- TEXT BLOCK -
==============================

6.  Operate from a strategic place

In most nonprofits, there are more demands on an executive director's time than are possible to meet. To be effective in a time- and resource-constrained environment, an executive director must operate strategically. If you are lucky, your organization will have engaged in a strategic planning process fairly close to your arrival, and you'll have a document to guide your actions during your first year. Make sure that the expectations set forth by your board are congruent with this document. If they are not, continue conversations with board members to align their expectations for you with the organization's current strategy.

If no written strategic plan exists, you should try to ascertain if the organization is operating according to an implicit plan. If not, it's important to set a strategic planning process in motion as soon as possible. Such a process should be organization-wide and involve all major constituents at some point. Since it's best to engage in strategic planning after you've been running your organization for at least a few months (to give you time to familiarize yourself with its issues and work), in the interim, you can use your initial expectations as a guideline for focusing your activities until a more comprehensive strategic plan has been developed.

In addition to helping you decide how to focus your time and energy, a strategic plan serves as a blueprint for the entire organization. It keeps board and staff members focused on the same goals, and it provides decision-making guidelines that help allocate resources most effectively.

7.  Keep a laser focus on what is essential

Operating from a strategic place and having a clear set of expectations will help you keep a laser focus on those things that are essential for you to concentrate on in your first months on the job. In the beginning, it's tempting to learn as much possible about everything and spend time improving things that may have been neglected. Resist those tendencies, or, if you must indulge them, delegate as much as you can to others. Instead, focus on the things that are most essential for you to accomplish.

In today's environment, where there is increased competition for funding dollars, a proliferation of nonprofits and increased demands on organizational leaders, it's important to concentrate your initial efforts on the things that will ensure your organization's sustainability, help retain valuable employees and increase your visibility with the external community.

8.  Seek the appropriate balance between “inside” and “outside” work

Depending on what you learn from your initial conversations with board and staff members, you will need to figure out the appropriate balance between inside and outside work. If your organization is in good shape internally, it will be much easier for you to concentrate on the external aspects of your job. But if many internal changes are warranted, you will be tempted to spend most of your time making these changes. Resist this temptation however, unless things are in truly dire straits. Most likely you've been hired to increase your organization's visibility and resources, both of which require that you spend much of your time out of the office. To create an appropriate balance, once you understand the challenges you're facing, focus only on those internal tasks that you alone can do and delegate the rest. By doing this, you will use your time strategically as well as build up the capabilities of your staff.

==============================

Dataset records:
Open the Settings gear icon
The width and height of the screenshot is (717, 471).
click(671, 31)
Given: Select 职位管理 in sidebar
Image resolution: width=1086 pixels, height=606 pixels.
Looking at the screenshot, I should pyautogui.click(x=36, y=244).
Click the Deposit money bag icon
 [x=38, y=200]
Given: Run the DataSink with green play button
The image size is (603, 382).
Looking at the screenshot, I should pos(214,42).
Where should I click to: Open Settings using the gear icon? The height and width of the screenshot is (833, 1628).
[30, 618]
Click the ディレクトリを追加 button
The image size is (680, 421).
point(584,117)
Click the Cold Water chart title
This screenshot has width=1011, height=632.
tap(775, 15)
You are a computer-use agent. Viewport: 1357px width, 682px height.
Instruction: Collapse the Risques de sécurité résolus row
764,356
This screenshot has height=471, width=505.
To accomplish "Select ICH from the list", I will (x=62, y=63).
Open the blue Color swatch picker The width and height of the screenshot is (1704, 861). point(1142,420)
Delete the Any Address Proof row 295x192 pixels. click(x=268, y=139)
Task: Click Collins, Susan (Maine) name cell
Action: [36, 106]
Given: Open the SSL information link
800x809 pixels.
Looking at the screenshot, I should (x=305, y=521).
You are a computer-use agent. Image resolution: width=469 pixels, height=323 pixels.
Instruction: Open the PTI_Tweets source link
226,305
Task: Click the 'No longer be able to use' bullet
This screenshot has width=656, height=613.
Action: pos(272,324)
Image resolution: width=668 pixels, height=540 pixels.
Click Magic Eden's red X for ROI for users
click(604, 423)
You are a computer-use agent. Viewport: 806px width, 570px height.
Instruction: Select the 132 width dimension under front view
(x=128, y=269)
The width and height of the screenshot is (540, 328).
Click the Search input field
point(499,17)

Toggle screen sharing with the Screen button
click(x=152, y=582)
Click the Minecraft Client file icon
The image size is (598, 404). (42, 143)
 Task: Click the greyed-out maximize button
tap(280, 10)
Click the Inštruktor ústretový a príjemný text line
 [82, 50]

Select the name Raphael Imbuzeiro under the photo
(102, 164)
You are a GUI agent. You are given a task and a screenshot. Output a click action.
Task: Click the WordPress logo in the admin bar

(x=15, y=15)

==============================

- TASKS TO PERFORM -
1. Give every numbered section heading in the text on a new nonprofit executive director's priorities, with its number.
2. Carry on the text on a new nonprofit executive director's priorities, starting after its last sentence.

- TASK ANSWERS -
1.
6. Operate from a strategic place
7. Keep a laser focus on what is essential
8. Seek the appropriate balance between “inside” and “outside” work

2.
9Leverage your board

Having a good relationship with your board is crucial for your success as an executive director. On the simplest level, the board is your "boss," and it's important that they are aware of and happy with your work. On a more strategic level, your board is one of your greatest resources, and, if properly leveraged, can contribute immensely to your organization's sustainability and growth.

Not all boards are equal in their ability to help their organizations. At one end of the spectrum are boards that have been put together in an ad hoc fashion and may not be comprised of people with the skill sets and contacts needed by your organization. In such cases, board members may not completely understand the roles and responsibilities expected of board members. At the other end of the spectrum are boards that are well-developed and well-educated about board responsibilities and that understand the importance of working in tandem with the executive director to provide strategic direction and oversight.

If your board is the first type, one of your initial tasks will be figuring out how to begin the process of board development. If it is the second type, you should be able to leverage its strengths very quickly. Most likely your board will fall somewhere on the continuum. In any case, you will benefit from learning your board's strengths and weaknesses. Once you have a better understanding of overall board composition, board members' capabilities, and the degree to which board members understand their responsibilities, you can capitalize on their strengths and work to remedy their weaknesses, utilizing the leadership of your board chair to help you in this process.

It is a truism that board members should provide an organization with work, wealth or wisdom or some combination of the three. By getting to know your board members personally, you will quickly come to understand what each person has to offer. You'll also get a sense of the gaps on your board and will be able to look for people to fill these gaps as board seats become available

10.  Communicate

Frequent and transparent communication is essential for effective organizational leadership. Communication, coupled with a clear strategy, is the glue that holds organizations together and allows people to work toward common goals. The more that board and staff members know about what is going on in their organization, the more they will be able to act coherently to accomplish the organization's mission. Good communication also decreases rumors, and it reduces the wasted time that results when people believe that essential information is being withheld.

Organizations differ in the transparency of their communications. Some allow everyone to be privy to all information, including budgets and salary information. Others distribute information on a "need to know" basis, with the executive director making decisions about who needs to know what. As a new executive director, it's important to understand your organization's current degree of transparency before making changes in this area. Once you have a handle on this, you can decide if you're comfortable with that amount of openness. If you feel that there is too much openness in your organization, then you must make a case for why you want to make communications less open, knowing that you're likely to meet resistance. If you feel there is too little openness, then you can put into place procedures that increase transparency. In either case, you need to develop a regular schedule, and a process, for keeping constituents in the loop.

11.  Develop the talents and skills of your staff

Most non profits, especially small ones, are fairly flat organizations that are somewhat thinly staffed. Even with limited staff, it's important to pay attention to staff development. If you want staff with up-to-date skills, it's important to offer them development opportunities. Doing this in the absence of a large development budget is difficult, but it's often possible to take advantage of free or low cost training opportunities and then to expect staff who attend such trainings to share what they have learned with other staff members.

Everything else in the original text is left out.